**WHAT IS EXPECTED**
Among the lines below, take the one holding "chocolat (329, 1328)", the one holding "pâtes (339, 1520)", and all lines between them. Set them down exactly.
***
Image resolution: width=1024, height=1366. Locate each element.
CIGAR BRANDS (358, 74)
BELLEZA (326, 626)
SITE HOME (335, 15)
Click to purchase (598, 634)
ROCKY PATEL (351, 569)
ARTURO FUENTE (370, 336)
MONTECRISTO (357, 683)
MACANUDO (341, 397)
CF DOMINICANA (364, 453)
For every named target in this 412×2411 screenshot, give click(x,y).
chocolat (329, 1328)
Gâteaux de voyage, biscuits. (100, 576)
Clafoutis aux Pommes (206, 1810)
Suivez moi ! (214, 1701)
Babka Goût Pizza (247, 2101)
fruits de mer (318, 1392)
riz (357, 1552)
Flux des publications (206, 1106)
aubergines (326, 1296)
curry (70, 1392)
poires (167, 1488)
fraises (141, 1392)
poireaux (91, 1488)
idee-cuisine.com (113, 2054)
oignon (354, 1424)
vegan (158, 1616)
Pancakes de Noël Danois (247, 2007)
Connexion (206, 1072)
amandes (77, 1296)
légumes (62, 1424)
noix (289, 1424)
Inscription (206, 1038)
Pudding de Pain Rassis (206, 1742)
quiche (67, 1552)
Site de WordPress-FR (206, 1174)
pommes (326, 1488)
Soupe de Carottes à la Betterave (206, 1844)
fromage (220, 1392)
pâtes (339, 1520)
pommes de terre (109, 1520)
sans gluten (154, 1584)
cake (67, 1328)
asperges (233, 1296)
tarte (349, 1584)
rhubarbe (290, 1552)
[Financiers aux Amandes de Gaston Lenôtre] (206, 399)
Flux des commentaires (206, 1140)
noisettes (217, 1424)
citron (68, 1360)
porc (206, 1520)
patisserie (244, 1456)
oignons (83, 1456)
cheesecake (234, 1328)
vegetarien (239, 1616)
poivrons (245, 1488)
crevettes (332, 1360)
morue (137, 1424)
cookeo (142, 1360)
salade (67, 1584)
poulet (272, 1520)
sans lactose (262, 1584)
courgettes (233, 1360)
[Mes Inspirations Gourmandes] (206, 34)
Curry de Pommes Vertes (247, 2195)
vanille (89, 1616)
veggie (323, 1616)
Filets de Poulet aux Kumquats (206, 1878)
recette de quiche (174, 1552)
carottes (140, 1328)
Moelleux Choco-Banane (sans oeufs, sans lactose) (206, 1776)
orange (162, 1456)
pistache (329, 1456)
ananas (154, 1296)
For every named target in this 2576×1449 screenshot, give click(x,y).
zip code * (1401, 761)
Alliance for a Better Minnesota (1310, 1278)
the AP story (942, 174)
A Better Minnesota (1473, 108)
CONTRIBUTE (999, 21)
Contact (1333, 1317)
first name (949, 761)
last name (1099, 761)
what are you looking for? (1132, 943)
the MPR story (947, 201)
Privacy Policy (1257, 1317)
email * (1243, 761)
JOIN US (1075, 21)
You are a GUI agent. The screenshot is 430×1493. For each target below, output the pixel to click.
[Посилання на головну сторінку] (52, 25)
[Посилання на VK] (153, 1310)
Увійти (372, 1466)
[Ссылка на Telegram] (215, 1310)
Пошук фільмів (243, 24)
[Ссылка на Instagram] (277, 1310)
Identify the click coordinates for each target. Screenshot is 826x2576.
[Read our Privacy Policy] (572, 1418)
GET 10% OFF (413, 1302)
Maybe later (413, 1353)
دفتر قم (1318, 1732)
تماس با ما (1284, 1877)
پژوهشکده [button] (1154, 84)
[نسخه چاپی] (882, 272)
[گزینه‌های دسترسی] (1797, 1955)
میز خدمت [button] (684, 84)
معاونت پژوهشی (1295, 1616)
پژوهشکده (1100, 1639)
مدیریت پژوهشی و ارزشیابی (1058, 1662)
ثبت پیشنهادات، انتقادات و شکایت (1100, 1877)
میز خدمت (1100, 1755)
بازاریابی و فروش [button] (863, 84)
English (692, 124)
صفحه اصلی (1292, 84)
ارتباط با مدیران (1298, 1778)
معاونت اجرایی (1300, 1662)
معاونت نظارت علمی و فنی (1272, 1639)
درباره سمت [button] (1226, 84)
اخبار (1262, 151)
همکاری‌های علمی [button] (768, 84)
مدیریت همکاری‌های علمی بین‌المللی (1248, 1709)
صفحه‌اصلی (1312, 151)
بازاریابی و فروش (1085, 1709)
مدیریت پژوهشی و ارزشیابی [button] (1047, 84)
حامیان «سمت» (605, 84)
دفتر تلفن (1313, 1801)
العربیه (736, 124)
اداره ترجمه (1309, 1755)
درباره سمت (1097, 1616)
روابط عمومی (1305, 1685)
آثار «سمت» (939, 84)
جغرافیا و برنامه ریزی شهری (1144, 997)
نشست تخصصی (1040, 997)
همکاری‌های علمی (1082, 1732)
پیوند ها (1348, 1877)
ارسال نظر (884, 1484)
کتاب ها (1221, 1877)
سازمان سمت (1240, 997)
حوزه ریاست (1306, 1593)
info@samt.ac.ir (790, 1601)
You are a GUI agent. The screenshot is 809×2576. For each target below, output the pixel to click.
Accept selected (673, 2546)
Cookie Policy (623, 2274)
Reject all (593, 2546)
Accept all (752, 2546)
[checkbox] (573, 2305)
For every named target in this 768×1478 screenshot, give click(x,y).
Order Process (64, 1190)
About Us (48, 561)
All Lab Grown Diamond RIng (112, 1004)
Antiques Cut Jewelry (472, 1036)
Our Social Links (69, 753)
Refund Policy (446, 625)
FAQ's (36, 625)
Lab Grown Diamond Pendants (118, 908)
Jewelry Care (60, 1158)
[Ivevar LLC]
***
**EXERCISE SOLUTION**
chocolat (329, 1328)
Gâteaux de voyage, biscuits. (100, 576)
Clafoutis aux Pommes (206, 1810)
Suivez moi ! (214, 1701)
Babka Goût Pizza (247, 2101)
fruits de mer (318, 1392)
riz (357, 1552)
Flux des publications (206, 1106)
aubergines (326, 1296)
curry (70, 1392)
poires (167, 1488)
fraises (141, 1392)
poireaux (91, 1488)
idee-cuisine.com (113, 2054)
oignon (354, 1424)
vegan (158, 1616)
Pancakes de Noël Danois (247, 2007)
Connexion (206, 1072)
amandes (77, 1296)
légumes (62, 1424)
noix (289, 1424)
Inscription (206, 1038)
Pudding de Pain Rassis (206, 1742)
quiche (67, 1552)
Site de WordPress-FR (206, 1174)
pommes (326, 1488)
Soupe de Carottes à la Betterave (206, 1844)
fromage (220, 1392)
pâtes (339, 1520)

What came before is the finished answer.